Strategi peningkatan produksi dilakukan melalui intensifikasi dan ekstensifikasi secara bersamaan. Intensifikasi dilakukan dengan peningkatan produktivitas melalui penggunaan benih unggul, mekanisasi pertanian, pompanisasi, serta peningkatan indeks pertanaman. Sementara itu, ekstensifikasi dilakukan melalui program cetak sawah dan optimalisasi lahan rawa.
Amran menyebut dua langkah utama yang menjadi pilar swasembada pangan berkelanjutan adalah deregulasi serta transformasi pertanian dari sistem tradisional menuju modern.

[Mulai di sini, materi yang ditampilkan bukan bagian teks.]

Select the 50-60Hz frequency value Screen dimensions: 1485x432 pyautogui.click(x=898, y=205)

“Langkah kami ada dua, yakni deregulasi dan transformasi pertanian dari tradisional ke modern secara masif agar produksi nasional bisa terus meningkat,” tegasnya.

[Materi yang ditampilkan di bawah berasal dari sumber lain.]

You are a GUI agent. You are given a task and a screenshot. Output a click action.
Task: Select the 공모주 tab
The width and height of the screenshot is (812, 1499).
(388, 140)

Pemerintah juga melakukan reformasi besar di sektor pertanian, antara lain dengan menerbitkan 13 Peraturan Presiden di bidang pertanian serta mencabut sekitar 500 regulasi internal yang dinilai menghambat percepatan program pertanian.

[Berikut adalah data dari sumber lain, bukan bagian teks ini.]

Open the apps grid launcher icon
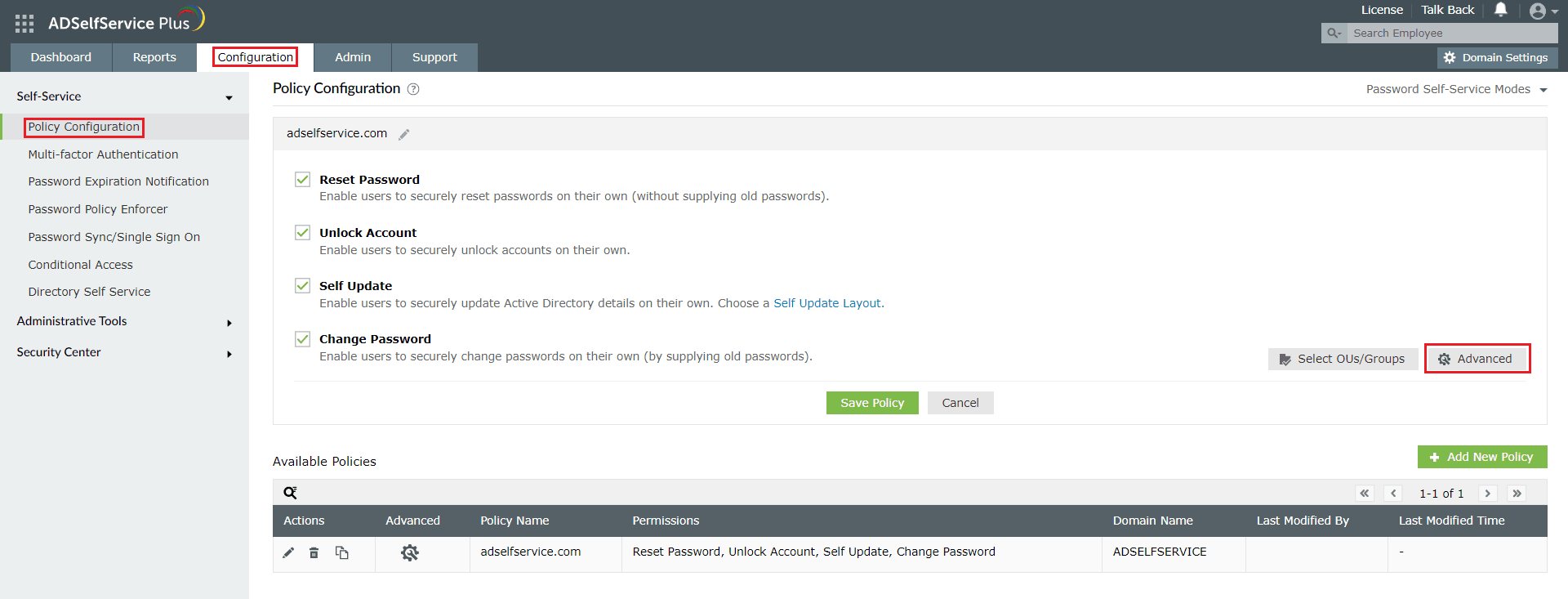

Salah satu reformasi signifikan dilakukan pada tata kelola pupuk. Jika sebelumnya distribusi pupuk melibatkan banyak regulasi dan persetujuan lintas daerah, kini mekanisme distribusi dipangkas menjadi jalur langsung dari Kementerian Pertanian ke PT Pupuk Indonesia hingga ke petani.
Kebijakan tersebut berdampak pada penurunan biaya pupuk hingga 20 persen serta peningkatan volume pupuk sekitar 700 ribu ton tanpa tambahan beban anggaran negara.
Selain deregulasi, modernisasi pertanian juga terus didorong melalui mekanisasi yang mampu meningkatkan efisiensi tenaga kerja hingga 90 persen, mempercepat proses tanam dan panen, serta meningkatkan indeks pertanaman hingga dua sampai tiga kali dalam setahun.
Efisiensi tersebut dinilai mampu menurunkan biaya produksi hingga 50 persen dan berkontribusi pada peningkatan kesejahteraan petani.
Hal ini tercermin dari Nilai Tukar Petani (NTP) yang saat ini mencapai 125, tertinggi sepanjang sejarah. Angka tersebut juga didukung kebijakan Harga Pembelian Pemerintah (HPP) gabah sebesar Rp6.500 per kilogram yang menghasilkan perputaran ekonomi hingga Rp132 triliun di tingkat petani.
“Kalau petani untung, mereka akan semangat menanam. Kalau petani semangat, produksi pasti naik. Itu kunci swasembada,” kata Amran.